Highest Grossing Movies Per Year With Best Director Nominees (1977-Present)
George Lucas, Star Wars (1977)
Robert Benton, Kramer vs. Kramer (1979)*
Steven Spielberg, Raiders of the Lost Ark (1980)
Steven Spielberg, E.T. The Extra-Terrestrial (1982)
Barry Levinson, Rain Man (1988)*
Robert Zemeckis, Forrest Gump (1995)*
James Cameron, Titanic (1997)*
Steven Spielberg, Saving Private Ryan (1998)*
Peter Jackson, The Lord of the Rings: The Return of the King (2003)*
James Cameron, Avatar (2009)
* That year’s winner.
You’ll notice the huge fallout that happened after the 1990s; less and less movies since then have overlapped in taste between mainstream audiences and Oscar voters. Since 2009, no director with the highest grossing film of the year has been nominated for Best Director, including James Cameron who came back with a financially successful Best Picture nominee in the sequel Avatar: The Way of Water.

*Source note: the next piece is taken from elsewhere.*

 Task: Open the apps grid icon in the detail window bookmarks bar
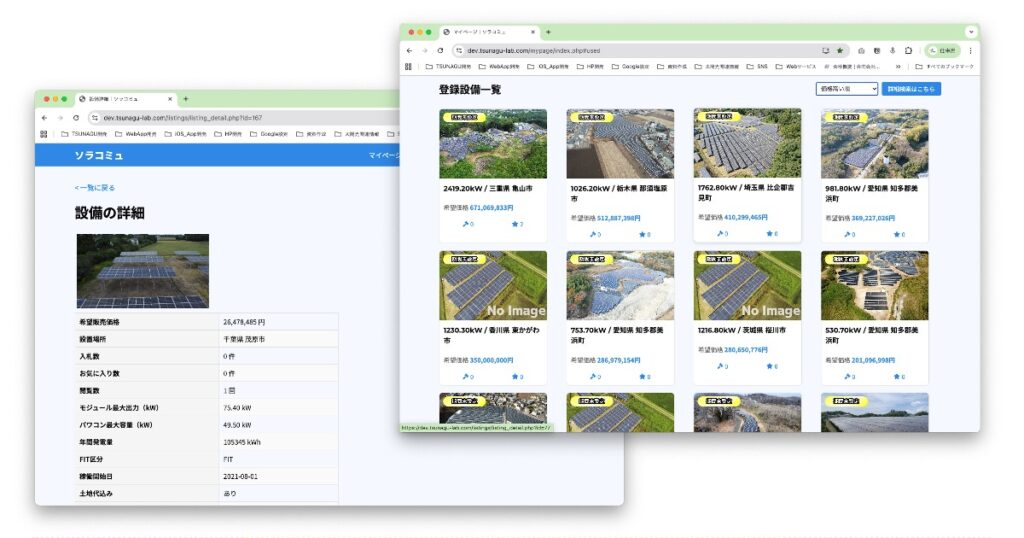[44, 133]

It’s easy to guess that in addition to the stiff competition for Best Director this year, Gerwig was left off the five due to her movie being a financial success rather than despite it. While the Oscars are recognizing more mainstream hits year by year (and I theorize the fourth highest domestic grosser of the year, Oppenheimer, will take home a Best Picture win) voters still cling to a bit more snobbery when considering Best Director. This, rather than an anti-feminist agenda, seems to be why Greta Gerwig was locked out of a nomination.
Coming Attractions:
With the Oscars nominees out I know everyone is clamoring for my own opinion on the best films of the year, but I will admit I have a lot to catch up on. With this year being the first of my podcast Always See Everything, I’ve been slammed with Criterion flicks to watch every week rather and just haven’t gotten enough theater experiences. Don’t worry; come Oscar ceremony time I should have my usual top ten list as well as some honorable mentions to touch on. But if you want to support me in the meantime, please subscribe to where most of my movie-watching is going right now: the Always See Everything podcast.
Box office records before 1977 are not as readily available on the internet. They exist, but mostly in books that I want to track down. Plus, who are we kidding; the people I’m arguing against haven’t seen more than a handful of movies made before Star Wars anyway.